The larger of the two, with thicker more powerful
walls, is normally on the left side of the body and is
called the left ventricle, and the smaller of the two,
with thinner walls, is the right ventricle. (If the heart
is made to work by the muscular walls, which of the
two chambers do you suppose has the harder job to
do?) Within and underneath the auricles are two
floppy chambers that look like either the upper
portion of the ventricles, or maybe separate
chambers atop each ventricle. These are the atria.
(The right atrium is hidden in the picture above.) A
little poking and lifting with a blunt probe (or an old
pencil or pen) can reveal tough thin fabric flaps
separating the ventricles from the atria. (When
these flaps are lying flat against the walls, each
atria and ventricle looks like a single chamber.) The
visible tendon-like strings apparently hold down the
edges of the flap for some reason. If you gently
insert the probe through the various tubes in the top
of the heart, it will emerge within one of the
chambers. All of the tubes on top of the heart open
into one of the chambers within.
(The flaps between the atria and ventricles are
the mitral valve and the tricuspid valve—one-way
valves that let blood flow from the atria to the
ventricles, but not vice versa. The tendons—
the chordae tendinae, or heart strings—are for
holding the valve steady when it is closed so that it
doesn't blow inside out like an umbrella in the wind.
The little lumpy muscles lining the interior walls that
pull on these tendons are the papillary muscles.)
Chicken Hearts
I bought a package of chicken hearts and gizzards
from my corner grocery store for about three dollars.
On the whole, I don't recommend dissecting
chicken hearts, due to their small size. They may be
interesting as a comparative study, however,
especially if you or your students enjoy meticulous
work with a magnifying lens.
Chicken Hearts
Livers
Most supermarkets sell sliced beef or calf liver, and
I can sometimes find chicken livers in my local
grocery store, or whole beef or lamb liver in my
nearby Middle Eastern market. However, liver tends
to disintegrate with excessive handling, and I
haven't found much to observe about supermarket
liver anatomically, other than that they are
shapeless tattered sponges, with some tubes
running through them. (This is one case where
preserved specimens might be better than fresh.

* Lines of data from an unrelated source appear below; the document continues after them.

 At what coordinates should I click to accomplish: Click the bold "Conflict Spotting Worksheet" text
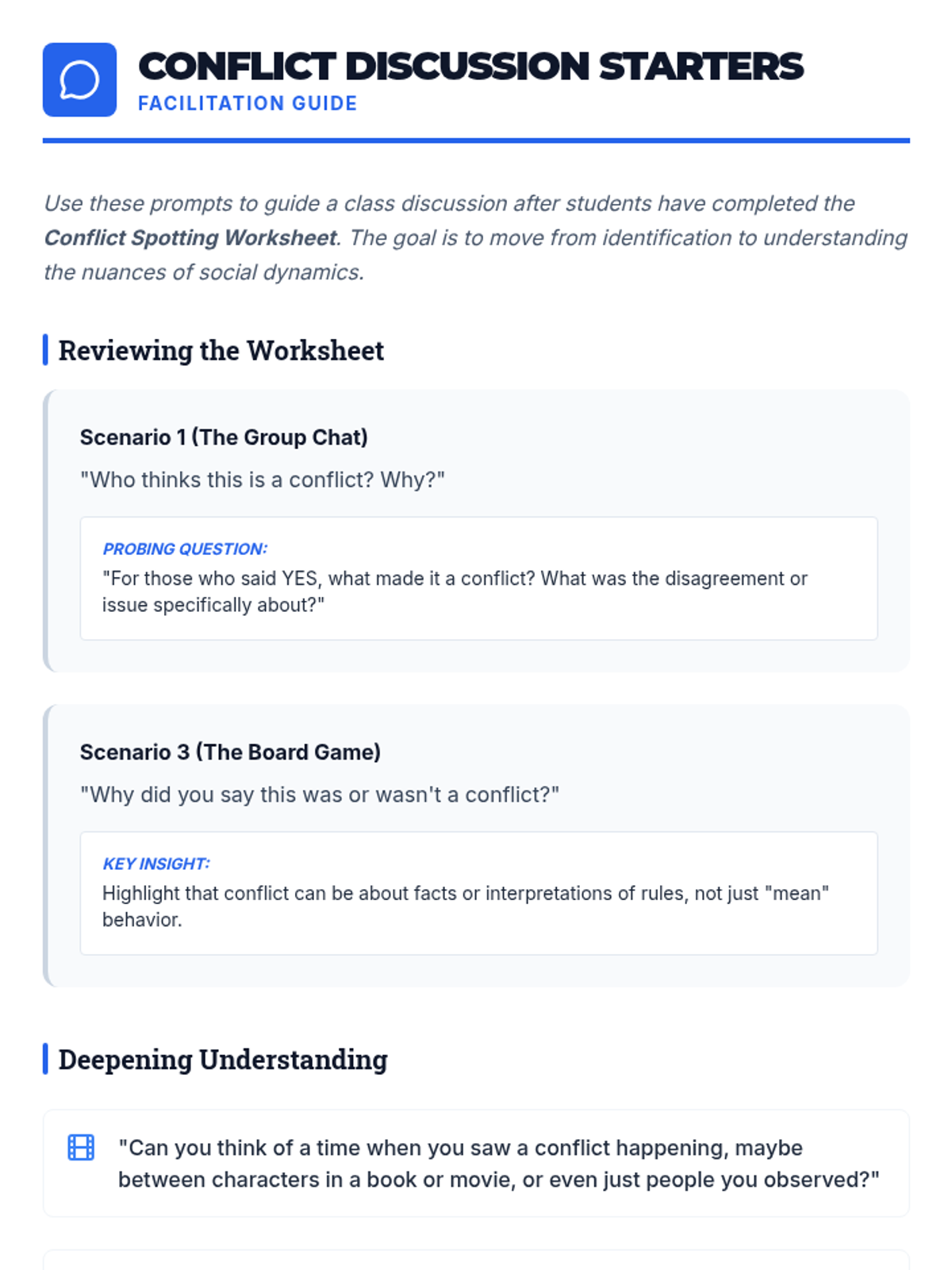[190, 238]
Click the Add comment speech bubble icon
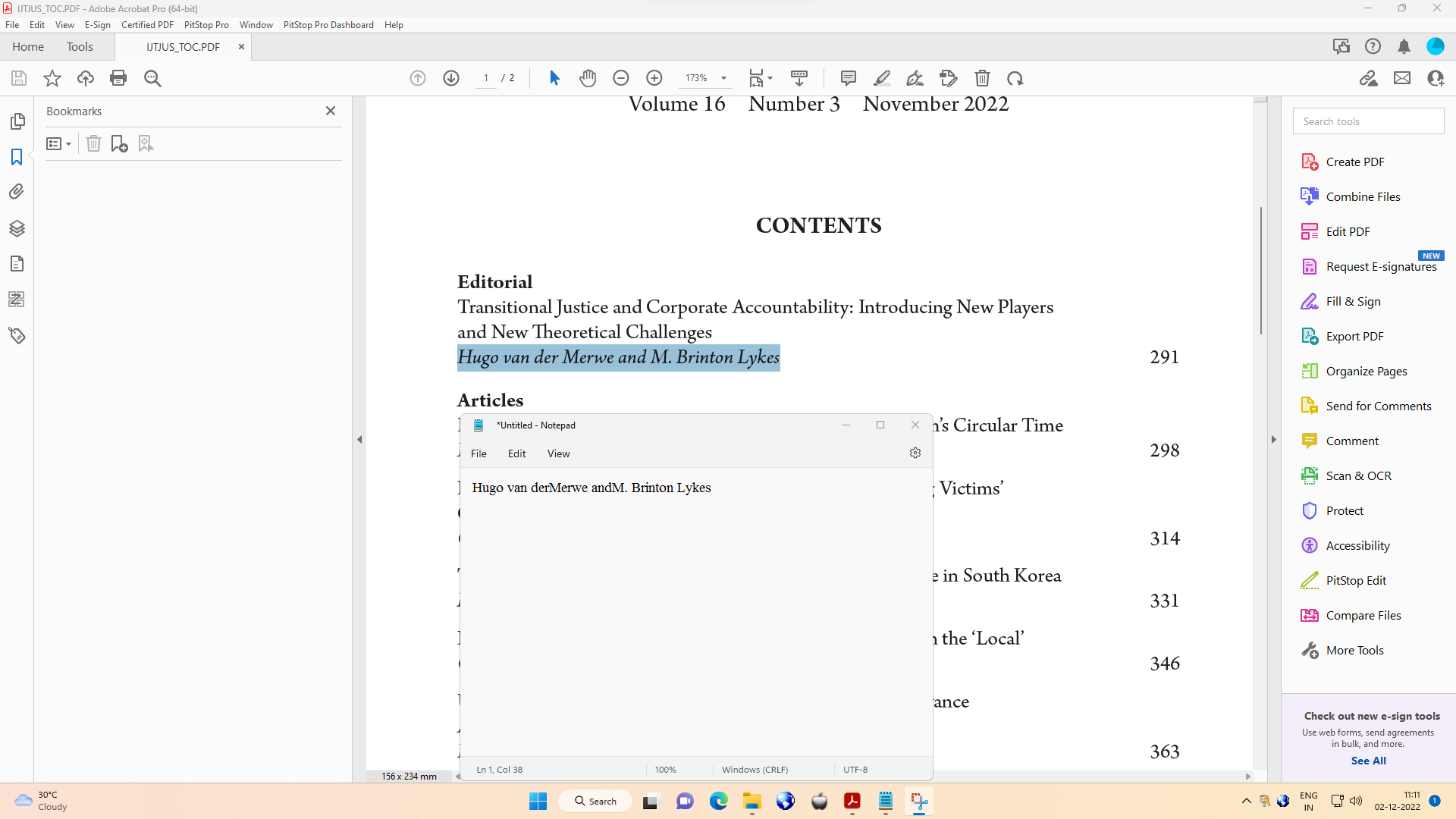Screen dimensions: 1456x819 pyautogui.click(x=847, y=78)

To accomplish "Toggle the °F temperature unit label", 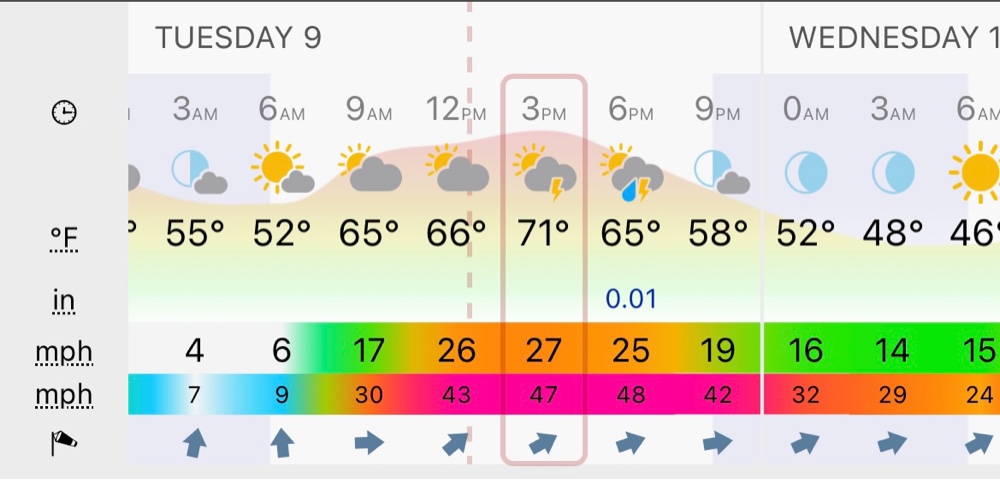I will click(x=64, y=238).
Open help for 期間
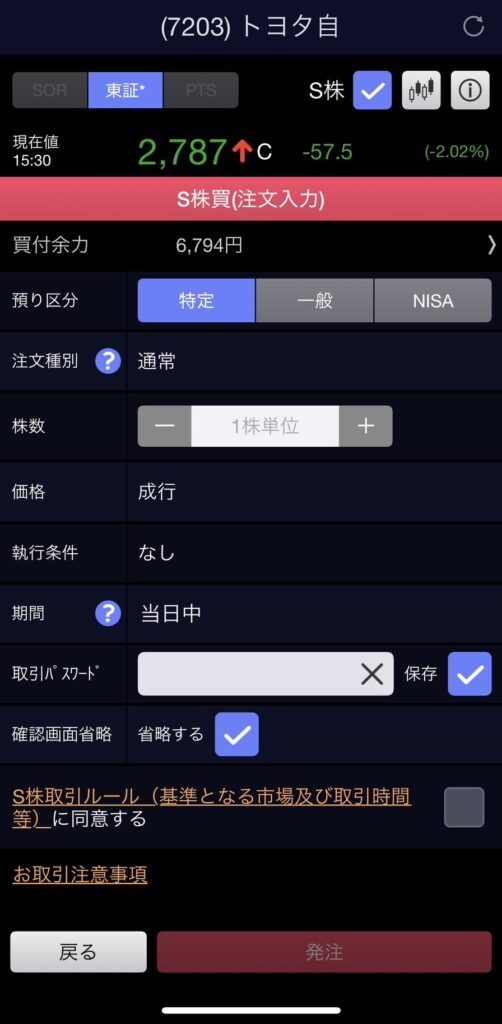The width and height of the screenshot is (502, 1024). 108,613
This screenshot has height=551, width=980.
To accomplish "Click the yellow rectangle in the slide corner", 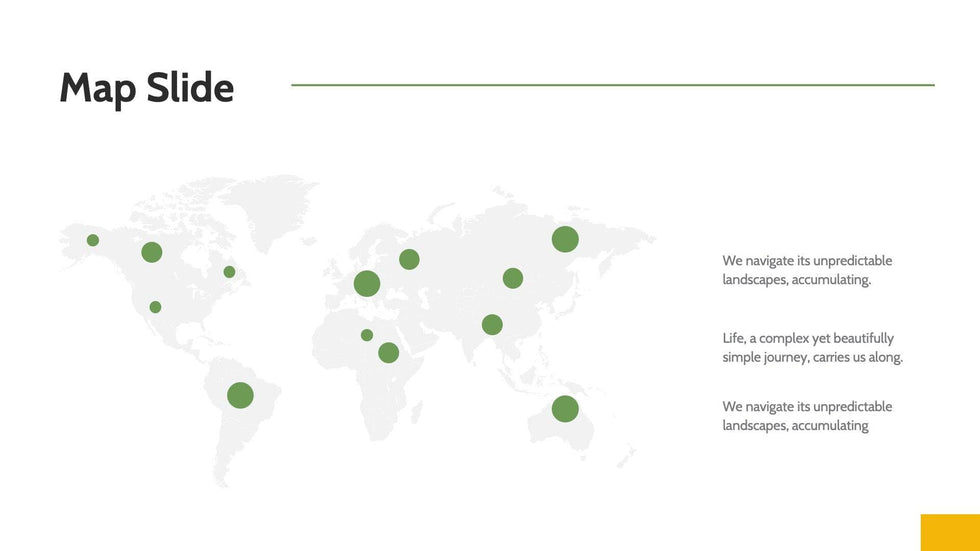I will point(949,532).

The preservative tends to make the fabric rubbery,
so it holds its shape better.) Sometimes you can
find a portion of a branching system of large veins,
presumably the hepatic portal vein, or one of the
larger branches of it. (I've managed to find a way of
cooking sliced liver that makes a dish I actually
enjoy eating...except for those veins. Those large
veins just won't tenderize.)
Lamb Tongue
I purchased this lamb tongue from my local Middle
Eastern market for about two dollars, and cut it in
half with a kitchen shears. Notice the structure—the
bulk of the tongue is muscle, with a coating of skin.
It is hard to identify any more detail than this. I am
fairly certain I found a lingual nerve emerging from
the base of the tongue, but it can be hard to tell the
difference between nerves and connective fabric.
A Lamb's Tongue
The lingual papillae at the base of the tongue are
large and obvious to the unaided eye. The papillae
midway down the tongue are smaller, but can easily
be seen with the aid of a magnifying lens or lowpower dissecting microscope. The following picture
is a view of the papillae on the skin from the upper
surface of a lamb's tongue, midway between root
and tip, seen through a microscope.
The Surface of a Lamb's Tongue
Beef Stomach
I bought "beef tripe", which means beef stomach,
from my grocery store for a few dollars. It consists
of a tough leathery fabric — mostly the muscular
stomach wall — covered on the inside by various
ripples and folds. (The inner texture will be different
depending on which of the cow's several stomachs
the tripe comes from.) These folds correspond to
the gastric rugae in a human stomach.